French ISIS Recruiter Behind Recent Attacks Tells Followers to 'Send Head to Élysée Palace'

France ISIS Jihadi Rachid Kassim
An image grab taken from a propaganda video released by the Islamic State (ISIS) group media office in Iraq's Nineveh province on July 20 allegedly shows Rachid Kassim. The French ISIS member is suspected of inspiring the recent wave of attacks in France. AFP/Getty Images

The French recruiter for the Islamic State militant group (ISIS) that authorities believe is behind a spate of attacks and plots on the country's soil in recent months has sent a chilling call to his followers to behead a civilian and send it to the country's Presidential residence.

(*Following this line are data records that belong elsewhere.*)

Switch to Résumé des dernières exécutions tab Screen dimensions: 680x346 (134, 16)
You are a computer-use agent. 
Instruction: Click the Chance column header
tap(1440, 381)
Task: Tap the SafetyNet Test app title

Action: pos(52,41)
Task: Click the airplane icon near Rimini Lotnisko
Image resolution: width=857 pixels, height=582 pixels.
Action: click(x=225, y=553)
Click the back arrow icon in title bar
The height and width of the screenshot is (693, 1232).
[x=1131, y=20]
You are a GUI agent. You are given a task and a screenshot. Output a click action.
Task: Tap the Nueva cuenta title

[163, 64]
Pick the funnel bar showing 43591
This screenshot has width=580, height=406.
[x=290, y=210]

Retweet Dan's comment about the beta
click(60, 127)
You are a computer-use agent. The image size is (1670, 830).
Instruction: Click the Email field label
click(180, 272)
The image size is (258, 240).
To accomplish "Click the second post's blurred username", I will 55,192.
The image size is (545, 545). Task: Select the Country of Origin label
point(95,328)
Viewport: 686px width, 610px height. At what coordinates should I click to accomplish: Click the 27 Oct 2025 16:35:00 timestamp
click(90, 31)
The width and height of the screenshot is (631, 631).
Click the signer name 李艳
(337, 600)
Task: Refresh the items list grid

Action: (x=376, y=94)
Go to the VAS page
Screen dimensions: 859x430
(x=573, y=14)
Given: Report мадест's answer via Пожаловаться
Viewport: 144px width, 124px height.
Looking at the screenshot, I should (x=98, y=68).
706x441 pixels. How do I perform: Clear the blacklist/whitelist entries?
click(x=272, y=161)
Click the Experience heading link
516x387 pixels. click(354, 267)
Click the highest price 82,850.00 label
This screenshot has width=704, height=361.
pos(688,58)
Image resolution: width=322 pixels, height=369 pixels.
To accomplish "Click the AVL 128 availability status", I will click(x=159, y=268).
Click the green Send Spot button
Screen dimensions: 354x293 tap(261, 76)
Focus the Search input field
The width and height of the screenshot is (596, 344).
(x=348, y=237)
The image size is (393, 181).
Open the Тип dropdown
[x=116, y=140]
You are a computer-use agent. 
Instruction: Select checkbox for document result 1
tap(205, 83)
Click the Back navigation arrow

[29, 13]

He made the morbid demand about Élysée Palace in an audio message posted on his private Telegram channel to some 300 followers on Tuesday, according to a report in Dutch-language Belgian newspaper Het Laatste Nieuws.

Kassim, a 29-year-old jihadi living in either Iraq or Syria, said: "Everything that needs to be said has been said. You know what to do. Don't wait any longer."

"Even if you have no means, take a knife, decapitate a non-believer, put the head in a package and send it to the Élysée," he continued, according to the report's author, Guy Van Vlierden.

Authorities believe he has been radicalizing young French nationals through private communication technology, such as the encrypted messaging app Telegram. He is thought to have played a role in more than ten plots on French soil, several of them successful.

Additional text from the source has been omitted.